Le thème : « L’horizon c’est aller plus loin. »
Le mot de Lilou : « Une même thématique, une infinité de regards. Du paysage figuratif à l’abstraction pure, chaque artiste s’approprie la ligne d’horizon pour vous ouvrir une fenêtre sur son univers.
Voilà une limite que vous allez devoir dépasser pour nous offrir le meilleur des horizons.
Et comme nous aurons trois samedis pour le 29 août je vous propose de choisir votre œuvre entre les deux thèmes proposés ce mois. »
La vague – Gustave COURBET

Entre 1856 et 1857, le photographe Gustave Le Gray a l’idée de réaliser deux prises de vue, l’une sur le ciel, l’autre sur la mer, avant de réaliser un tirage des deux négatifs sur la même feuille. L’horizon luit sert de ligne de trucage, où viennent se juxtaposer des réalités distinctes.
Amateur et collectionneur de photographies, Courbet s’inspire de ce procédé pour peindre une trentaine de Vagues lors de l’été 1869, quand il séjourne à Étretat.

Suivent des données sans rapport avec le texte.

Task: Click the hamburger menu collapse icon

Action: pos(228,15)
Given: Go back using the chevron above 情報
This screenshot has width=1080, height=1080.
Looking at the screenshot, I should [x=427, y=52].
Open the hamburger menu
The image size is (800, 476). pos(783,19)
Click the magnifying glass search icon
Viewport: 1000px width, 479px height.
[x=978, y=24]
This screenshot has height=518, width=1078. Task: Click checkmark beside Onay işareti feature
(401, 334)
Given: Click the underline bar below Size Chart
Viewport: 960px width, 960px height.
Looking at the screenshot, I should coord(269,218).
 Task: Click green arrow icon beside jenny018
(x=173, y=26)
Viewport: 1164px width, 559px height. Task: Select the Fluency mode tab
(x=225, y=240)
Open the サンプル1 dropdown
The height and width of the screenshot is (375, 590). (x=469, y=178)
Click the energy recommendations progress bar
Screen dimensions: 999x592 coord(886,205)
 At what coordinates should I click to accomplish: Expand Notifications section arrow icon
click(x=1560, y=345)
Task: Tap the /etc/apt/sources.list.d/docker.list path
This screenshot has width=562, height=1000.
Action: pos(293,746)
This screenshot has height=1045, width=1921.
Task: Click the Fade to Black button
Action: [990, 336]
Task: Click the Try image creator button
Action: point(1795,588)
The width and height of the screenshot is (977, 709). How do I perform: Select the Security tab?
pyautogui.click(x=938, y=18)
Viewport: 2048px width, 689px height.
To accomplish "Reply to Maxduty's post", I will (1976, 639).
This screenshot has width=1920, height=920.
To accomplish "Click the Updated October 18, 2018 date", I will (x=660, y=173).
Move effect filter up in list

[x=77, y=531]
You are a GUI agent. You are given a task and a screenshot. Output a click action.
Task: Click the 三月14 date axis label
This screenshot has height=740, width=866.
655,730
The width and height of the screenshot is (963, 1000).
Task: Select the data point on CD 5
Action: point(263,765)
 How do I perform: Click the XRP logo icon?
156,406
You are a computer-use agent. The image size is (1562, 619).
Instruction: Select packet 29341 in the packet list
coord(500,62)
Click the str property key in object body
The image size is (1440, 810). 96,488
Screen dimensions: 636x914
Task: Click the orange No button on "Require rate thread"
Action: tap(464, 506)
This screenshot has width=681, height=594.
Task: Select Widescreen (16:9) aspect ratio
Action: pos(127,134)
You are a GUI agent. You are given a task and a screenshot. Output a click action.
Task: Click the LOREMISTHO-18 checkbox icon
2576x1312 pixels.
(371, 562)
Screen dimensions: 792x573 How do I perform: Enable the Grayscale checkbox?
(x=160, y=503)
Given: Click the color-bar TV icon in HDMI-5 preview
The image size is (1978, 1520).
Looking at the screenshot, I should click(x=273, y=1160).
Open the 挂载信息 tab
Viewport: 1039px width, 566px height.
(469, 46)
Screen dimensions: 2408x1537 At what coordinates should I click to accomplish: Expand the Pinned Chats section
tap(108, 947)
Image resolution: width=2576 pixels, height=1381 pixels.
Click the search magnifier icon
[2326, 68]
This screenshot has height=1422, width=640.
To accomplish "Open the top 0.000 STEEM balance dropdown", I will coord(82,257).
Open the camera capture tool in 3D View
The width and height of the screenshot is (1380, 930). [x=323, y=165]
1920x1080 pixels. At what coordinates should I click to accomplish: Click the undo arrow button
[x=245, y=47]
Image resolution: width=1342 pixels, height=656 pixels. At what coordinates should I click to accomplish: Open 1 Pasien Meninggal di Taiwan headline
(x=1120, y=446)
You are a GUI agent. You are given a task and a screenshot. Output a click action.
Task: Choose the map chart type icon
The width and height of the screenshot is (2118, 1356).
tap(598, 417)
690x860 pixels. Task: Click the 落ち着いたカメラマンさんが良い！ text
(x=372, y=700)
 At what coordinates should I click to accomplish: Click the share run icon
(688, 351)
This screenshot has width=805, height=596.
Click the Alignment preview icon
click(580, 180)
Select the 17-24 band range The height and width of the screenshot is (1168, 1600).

Il adopte sur cette œuvre une vue frontale, audacieusement resserrée sur la vague. La matière picturale épaisse est posée avec vigueur à la brosse ainsi que, par endroits, au couteau.
En raison de ce cadrage, la ligne d’horizon ne paraît plus relier la mer et le ciel. Elle est tranchante et scinde la composition en deux, séparant le mouvement des nuages de l’agitation de la mer.
Pour en savoir un peu plus sur Gustave Courbet, CLIC.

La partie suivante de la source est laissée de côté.